Anybody who knows anything about the modern judiciary knows that judges are “a real danger” in advancing a social agenda that can’t succeed in the democratic arena.
Audience Questions Begin:
Works for GE Medical Systems, which provides domestic partner benefits, including in states that have Protection of Marriage Amendments.
Mike Tate says that conservative interest groups would pressure companies to stop providing domestic partner benefits.
Points out that no court anywhere has prevented private employer from providing domestic benefits.
Jess Cushion Asks Wolfe:
Which legal protections that married people get don’t you think that homosexual couples should get?
Wolfe responds, largely dodges the question.
Rebuts the notion that the intention was to “stick it to gays.”
Points out that Wolfe can’t point to one specific right that gay couples can’t have.
Believes “protecting marriage” is “a bizarre term.”
Says that the real issue is the extension of benefits at taxpayer expense to relationships that add nothing to society.
Mike Tate goes really demagogic, and misinterprets speakers question to mean that gay people add nothing to society.
Wolfe responds: again denies that the intention is to harm gays.
Question to Esenberg:
Questioner says that “neither side knows what will happen.” “So why should we vote to something that will be part of the Constitution forever.”
Esenberg points out that he can’t received veterans benefits, because he wasn’t a veteran.
The rules that surround marriage follow from the fact that the rules surrounding marriage are shaped around the fact that heterosexual relationships might produce children.
Wants to talk about kids. Says “whenever kids are involved, it’s more image as opposed to substance.”
Says gay marriage won’t take kids away from straight parents.
Says you make it harder for homosexual couples to enter long-term stable relationship if the Amendment is passed.
Says proponents want to limit democracy by “preventing people in the future from changing their mind.”
Law has two functions: to set rules and to reinforce social norms.
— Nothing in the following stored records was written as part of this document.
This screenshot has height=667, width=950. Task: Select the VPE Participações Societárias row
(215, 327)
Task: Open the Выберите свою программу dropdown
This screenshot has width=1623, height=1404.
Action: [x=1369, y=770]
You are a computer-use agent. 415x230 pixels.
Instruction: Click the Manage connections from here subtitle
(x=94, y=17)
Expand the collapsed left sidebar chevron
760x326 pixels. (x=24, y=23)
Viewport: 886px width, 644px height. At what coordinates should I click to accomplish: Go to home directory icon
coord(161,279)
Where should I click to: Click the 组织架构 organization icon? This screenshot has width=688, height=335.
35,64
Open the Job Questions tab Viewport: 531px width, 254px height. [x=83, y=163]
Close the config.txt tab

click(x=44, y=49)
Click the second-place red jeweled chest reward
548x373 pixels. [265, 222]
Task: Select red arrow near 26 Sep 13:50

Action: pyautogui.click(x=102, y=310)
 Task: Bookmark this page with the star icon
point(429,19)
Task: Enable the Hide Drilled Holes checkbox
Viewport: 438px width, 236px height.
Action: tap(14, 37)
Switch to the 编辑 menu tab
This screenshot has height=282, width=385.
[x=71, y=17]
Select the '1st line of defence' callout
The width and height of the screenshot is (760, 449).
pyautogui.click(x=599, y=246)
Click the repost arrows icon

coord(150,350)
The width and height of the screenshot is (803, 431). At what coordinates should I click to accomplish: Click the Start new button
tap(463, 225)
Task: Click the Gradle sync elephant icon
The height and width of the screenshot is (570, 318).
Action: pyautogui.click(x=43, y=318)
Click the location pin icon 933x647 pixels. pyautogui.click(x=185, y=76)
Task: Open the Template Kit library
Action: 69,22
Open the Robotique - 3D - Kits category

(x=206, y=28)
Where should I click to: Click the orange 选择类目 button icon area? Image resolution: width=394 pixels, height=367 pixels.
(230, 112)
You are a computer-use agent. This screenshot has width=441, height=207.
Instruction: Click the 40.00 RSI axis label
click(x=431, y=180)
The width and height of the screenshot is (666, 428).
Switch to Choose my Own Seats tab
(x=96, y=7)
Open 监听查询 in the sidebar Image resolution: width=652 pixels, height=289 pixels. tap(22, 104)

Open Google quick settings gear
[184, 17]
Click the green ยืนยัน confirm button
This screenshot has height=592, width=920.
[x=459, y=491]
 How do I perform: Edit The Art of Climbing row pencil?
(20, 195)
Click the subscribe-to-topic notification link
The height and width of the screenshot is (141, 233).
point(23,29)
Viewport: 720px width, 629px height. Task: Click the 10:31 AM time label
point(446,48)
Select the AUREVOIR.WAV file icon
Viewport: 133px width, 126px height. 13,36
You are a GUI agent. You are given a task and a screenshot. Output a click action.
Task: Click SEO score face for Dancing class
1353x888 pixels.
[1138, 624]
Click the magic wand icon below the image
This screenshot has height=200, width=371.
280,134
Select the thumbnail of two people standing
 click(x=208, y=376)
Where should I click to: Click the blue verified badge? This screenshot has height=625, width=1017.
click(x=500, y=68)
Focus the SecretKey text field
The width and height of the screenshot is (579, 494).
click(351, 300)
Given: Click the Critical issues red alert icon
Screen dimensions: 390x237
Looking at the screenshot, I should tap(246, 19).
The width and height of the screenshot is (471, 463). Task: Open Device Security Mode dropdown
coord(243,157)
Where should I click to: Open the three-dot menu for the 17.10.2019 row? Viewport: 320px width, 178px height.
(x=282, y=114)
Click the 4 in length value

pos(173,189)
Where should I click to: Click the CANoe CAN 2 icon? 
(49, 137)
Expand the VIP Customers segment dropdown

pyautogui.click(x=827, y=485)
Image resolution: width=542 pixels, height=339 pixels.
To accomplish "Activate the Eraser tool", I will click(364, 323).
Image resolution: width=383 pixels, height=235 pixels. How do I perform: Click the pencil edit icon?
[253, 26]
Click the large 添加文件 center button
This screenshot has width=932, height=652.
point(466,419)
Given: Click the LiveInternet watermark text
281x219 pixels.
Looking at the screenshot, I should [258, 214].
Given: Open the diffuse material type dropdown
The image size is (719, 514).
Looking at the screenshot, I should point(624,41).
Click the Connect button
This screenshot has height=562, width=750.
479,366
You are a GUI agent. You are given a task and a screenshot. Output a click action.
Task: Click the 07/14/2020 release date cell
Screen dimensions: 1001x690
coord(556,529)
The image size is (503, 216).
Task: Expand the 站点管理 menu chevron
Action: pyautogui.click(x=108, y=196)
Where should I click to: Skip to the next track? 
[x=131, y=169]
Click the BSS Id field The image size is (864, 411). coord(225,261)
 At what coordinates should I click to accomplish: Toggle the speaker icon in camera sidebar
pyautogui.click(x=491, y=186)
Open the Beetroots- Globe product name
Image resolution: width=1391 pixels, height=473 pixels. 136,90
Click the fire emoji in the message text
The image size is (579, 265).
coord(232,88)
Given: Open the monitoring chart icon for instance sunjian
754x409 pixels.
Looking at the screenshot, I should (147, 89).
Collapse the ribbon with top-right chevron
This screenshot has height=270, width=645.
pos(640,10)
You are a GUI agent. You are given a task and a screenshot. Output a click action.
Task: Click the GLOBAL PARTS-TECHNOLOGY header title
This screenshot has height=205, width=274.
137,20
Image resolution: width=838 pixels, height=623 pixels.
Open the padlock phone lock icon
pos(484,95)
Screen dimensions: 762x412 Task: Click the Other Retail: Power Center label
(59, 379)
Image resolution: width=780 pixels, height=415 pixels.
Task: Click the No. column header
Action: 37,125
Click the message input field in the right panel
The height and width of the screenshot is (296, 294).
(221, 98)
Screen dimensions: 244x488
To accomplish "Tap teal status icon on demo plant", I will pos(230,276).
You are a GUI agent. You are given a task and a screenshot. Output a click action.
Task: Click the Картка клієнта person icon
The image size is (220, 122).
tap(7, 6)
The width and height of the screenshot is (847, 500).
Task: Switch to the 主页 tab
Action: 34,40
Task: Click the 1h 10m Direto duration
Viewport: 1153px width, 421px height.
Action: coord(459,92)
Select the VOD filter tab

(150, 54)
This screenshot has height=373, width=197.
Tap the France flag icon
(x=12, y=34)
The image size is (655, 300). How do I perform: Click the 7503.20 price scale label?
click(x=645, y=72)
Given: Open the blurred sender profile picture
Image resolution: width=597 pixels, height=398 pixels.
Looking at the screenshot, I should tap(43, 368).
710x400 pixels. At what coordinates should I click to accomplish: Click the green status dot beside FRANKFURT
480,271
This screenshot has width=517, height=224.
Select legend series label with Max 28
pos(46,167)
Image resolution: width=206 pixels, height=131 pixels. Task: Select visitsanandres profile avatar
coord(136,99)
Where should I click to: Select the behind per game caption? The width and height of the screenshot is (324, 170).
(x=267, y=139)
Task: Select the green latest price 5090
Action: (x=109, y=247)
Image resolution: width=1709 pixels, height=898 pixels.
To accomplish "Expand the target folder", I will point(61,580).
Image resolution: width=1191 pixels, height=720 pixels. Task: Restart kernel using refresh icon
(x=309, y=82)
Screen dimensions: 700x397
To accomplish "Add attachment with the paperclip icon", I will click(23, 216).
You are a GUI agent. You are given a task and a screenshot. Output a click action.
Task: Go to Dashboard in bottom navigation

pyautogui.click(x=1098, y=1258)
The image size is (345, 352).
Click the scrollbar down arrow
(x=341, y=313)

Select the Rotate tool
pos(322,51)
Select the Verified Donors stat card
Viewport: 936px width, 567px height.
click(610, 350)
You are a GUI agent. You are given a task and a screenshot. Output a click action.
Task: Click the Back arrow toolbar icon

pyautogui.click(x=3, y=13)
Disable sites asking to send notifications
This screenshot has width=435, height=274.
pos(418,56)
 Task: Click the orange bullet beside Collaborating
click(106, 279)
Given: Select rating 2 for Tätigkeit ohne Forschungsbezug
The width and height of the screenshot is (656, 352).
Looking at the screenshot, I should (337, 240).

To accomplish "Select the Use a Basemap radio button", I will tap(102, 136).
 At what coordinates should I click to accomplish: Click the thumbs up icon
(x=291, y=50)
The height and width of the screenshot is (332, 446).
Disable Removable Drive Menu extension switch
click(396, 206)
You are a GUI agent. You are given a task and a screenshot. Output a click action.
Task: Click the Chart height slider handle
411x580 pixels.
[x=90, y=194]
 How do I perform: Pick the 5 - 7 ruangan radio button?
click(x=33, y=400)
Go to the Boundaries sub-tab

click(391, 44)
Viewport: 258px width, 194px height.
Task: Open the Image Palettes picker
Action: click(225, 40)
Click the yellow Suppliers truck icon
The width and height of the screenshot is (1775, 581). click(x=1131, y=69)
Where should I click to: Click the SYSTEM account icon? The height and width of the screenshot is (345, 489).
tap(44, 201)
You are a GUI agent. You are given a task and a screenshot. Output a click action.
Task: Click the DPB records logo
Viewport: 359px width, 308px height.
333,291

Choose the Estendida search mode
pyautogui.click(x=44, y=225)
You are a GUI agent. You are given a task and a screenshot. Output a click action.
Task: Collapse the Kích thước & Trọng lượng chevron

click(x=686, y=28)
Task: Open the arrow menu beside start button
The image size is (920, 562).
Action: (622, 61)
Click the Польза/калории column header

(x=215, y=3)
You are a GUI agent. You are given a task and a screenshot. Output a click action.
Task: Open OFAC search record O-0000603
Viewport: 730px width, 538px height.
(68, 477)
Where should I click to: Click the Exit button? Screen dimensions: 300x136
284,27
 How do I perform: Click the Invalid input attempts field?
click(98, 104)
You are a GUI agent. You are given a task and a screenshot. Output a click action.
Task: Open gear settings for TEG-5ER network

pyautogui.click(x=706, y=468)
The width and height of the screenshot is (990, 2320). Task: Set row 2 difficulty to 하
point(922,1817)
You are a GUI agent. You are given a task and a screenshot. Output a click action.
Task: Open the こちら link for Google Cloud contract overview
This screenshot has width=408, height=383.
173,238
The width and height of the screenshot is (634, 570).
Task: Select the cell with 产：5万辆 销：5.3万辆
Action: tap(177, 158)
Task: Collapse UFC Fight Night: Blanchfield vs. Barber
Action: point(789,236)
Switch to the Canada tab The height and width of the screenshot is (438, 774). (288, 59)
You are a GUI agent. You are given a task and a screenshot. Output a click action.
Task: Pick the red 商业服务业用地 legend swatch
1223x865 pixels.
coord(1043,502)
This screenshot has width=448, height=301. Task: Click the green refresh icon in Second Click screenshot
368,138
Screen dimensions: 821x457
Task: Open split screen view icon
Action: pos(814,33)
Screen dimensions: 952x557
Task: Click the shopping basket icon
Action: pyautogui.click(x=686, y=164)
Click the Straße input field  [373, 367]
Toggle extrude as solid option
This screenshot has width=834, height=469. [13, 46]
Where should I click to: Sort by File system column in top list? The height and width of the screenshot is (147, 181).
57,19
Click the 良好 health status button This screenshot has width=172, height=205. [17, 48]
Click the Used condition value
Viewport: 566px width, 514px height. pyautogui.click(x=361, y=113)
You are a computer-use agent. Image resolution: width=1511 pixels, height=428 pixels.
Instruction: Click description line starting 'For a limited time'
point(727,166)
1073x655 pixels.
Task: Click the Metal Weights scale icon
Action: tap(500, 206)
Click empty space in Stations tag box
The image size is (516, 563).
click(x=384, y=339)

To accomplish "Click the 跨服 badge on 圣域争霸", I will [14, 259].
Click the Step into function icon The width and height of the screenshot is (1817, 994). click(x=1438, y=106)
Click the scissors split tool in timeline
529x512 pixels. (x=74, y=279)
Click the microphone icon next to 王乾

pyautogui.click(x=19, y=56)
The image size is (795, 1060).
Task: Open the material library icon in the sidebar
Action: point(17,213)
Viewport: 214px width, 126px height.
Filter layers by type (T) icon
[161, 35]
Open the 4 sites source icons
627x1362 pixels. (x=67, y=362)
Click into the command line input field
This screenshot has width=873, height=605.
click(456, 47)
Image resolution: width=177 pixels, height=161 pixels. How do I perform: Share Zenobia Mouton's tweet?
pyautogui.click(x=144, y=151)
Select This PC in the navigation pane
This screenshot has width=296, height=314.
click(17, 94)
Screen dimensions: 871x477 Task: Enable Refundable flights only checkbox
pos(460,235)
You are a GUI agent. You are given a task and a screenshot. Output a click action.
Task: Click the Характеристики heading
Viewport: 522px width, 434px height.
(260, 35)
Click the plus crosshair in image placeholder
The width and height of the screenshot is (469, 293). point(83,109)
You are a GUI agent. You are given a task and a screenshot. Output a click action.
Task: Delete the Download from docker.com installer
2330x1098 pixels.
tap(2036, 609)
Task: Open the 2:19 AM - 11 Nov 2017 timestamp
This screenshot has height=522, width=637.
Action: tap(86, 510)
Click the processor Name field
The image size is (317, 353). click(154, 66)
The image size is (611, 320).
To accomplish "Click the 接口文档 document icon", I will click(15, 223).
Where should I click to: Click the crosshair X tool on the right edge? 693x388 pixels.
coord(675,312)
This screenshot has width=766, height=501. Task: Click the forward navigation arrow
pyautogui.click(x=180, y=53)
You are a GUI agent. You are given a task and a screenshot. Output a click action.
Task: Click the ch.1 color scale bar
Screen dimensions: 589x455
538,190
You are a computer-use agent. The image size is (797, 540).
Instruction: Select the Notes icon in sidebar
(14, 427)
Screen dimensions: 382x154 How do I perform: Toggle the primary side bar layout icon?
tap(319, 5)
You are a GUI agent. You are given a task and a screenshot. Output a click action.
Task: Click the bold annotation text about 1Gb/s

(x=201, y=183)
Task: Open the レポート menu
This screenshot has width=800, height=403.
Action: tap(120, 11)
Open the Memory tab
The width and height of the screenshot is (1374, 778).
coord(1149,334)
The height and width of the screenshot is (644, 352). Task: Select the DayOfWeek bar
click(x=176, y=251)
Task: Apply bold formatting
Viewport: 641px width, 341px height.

Example: no fault divorce. Changed the way people think about commitment in marriage.
“Are we prepared to accept as a social norm, a signal we sent to the rest of society, that mothers and fathers don’t matter.”
Repeats that “what happened in other states” was questionable.
Attacks Wolfe and Esenberg claiming they “would not be first in line” to protect domestic benefits.
Says the other side “just wants to talk about marriage.”
Point is not “what benefits should be denied to homosexual couples.” What would be denied would be “the whole bundle” of benefits. Any individual benefit would be up for consideration, but the whole package would be precluded.
Issue is “how does gay marriage affect our understanding or marriage.” Makes the analogy to no fault divorce in the early 70s.
A splendid debate, all in all.
Now some individual evaluations, no doubt biased by our opinions on the issue:
Rich Orton – fine job as moderator.
Rick Esenberg – fine job too. An eloquent advocate.
Chris Wolfe – good job too, but a bit defensive, insisting that the point isn’t to hurt gays. Also, should have answered Cushion’s question about what benefits he would deny gay couples. (We have a short list.)
Scott Moss – bright, personable and witty, but there was a fundamental incoherence to his argument. While Amendment opponents argue that this is “not about gay marriage,” Moss insisted on making a case for gay marriage! Anybody watching would conclude that the issue is gay marriage, and that Moss and Tate favor it (while insisting that it won’t come to Wisconsin).
Mike Tate – came across as a rather harsh demagogue, more intent on attacking Amendment opponents than making an argument. But unlike Moss, he stayed “on message” and avoided admitting that the whole debate is about gay marriage.